Preparing for the planned Corporation Tax changes

It was announced in the March 2021 Budget that there would be a 6% increase in the Corporate Tax main rate from 19% to 25%. However, as inflation and soaring costs continue to grip the UK, there are calls to abolish this scheduled increase.

With ongoing political uncertainty and a differing of opinion in this regard between the frontrunners for UK Prime Minister, it’s not expected that there will be any sort of clarity until there’s a new PM, revised economic strategy and likely Cabinet re-shuffle or perhaps further out until the Autumn Statement, which gives an opportunity for a new PM to outline a new vision and any required fiscal changes. It’s therefore important to understand and plan for the possible impact the corporation tax increase and Quarterly Instalment Payment (QIP) rule changes could have should they proceed as proposed.

Lorna Stark, Tax Senior Manager, explores the finer detail of the changes below.

The rate of Corporation Tax is due to increase to 25% for all companies with taxable profits in excess of £250,000. For companies with profits of up to £50,000, the 19% rate will continue to apply. For those companies with profits between these levels, marginal relief will be available to bridge the 19% and 25% rates.

The £50,000 and £250,000 thresholds will be scaled down for companies with short accounting periods and additionally these thresholds will be reduced for the number of associated companies. A company is associated with another if:

  • One company has control of the other
  • Both companies are controlled by the same company, person or group of people

Control will usually be determined with reference to percentage of share capital held, and the test is whether an individual/group of individuals are able to exercise direct or indirect control over a company’s affairs.

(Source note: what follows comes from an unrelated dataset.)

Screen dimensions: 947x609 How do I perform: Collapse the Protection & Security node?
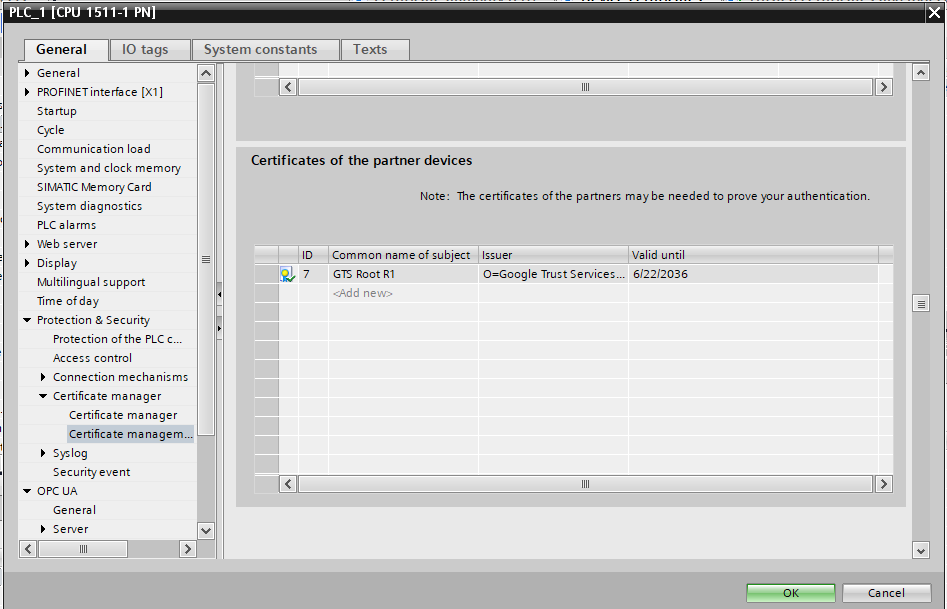click(x=28, y=320)
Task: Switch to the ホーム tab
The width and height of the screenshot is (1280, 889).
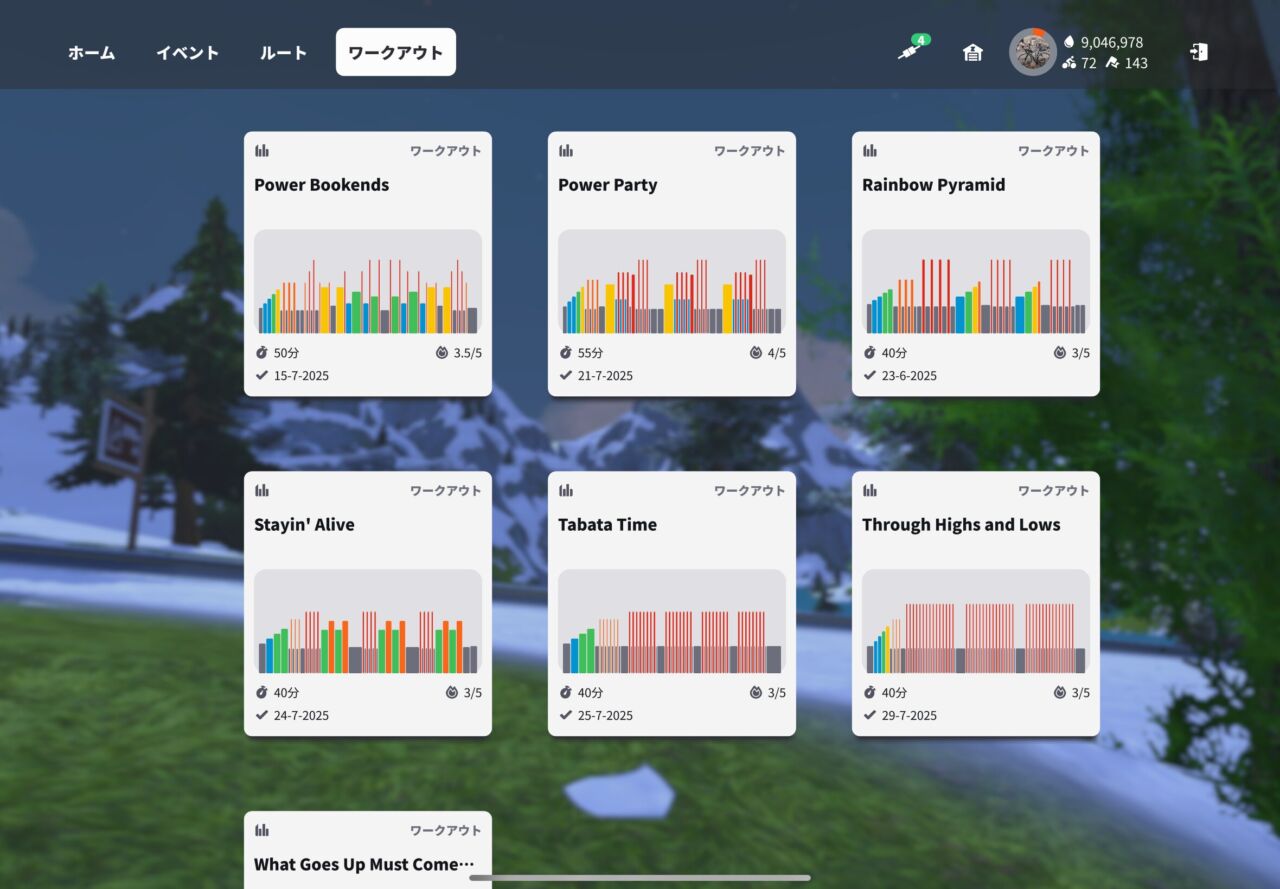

The rules then require the tax rate thresholds to be divided by the total number of associated companies. For example, if an individual has controlling shareholdings in 2 companies, each company will pay tax at 25% if their profits exceed £125,000 (rather than the £250,000). It is therefore important to identify the number of associated companies, as this will impact the rate of tax that the company will pay. A company is deemed to be associated with another company if it is associated at any point during the accounting period, or was associated at any time within the preceding 12 months.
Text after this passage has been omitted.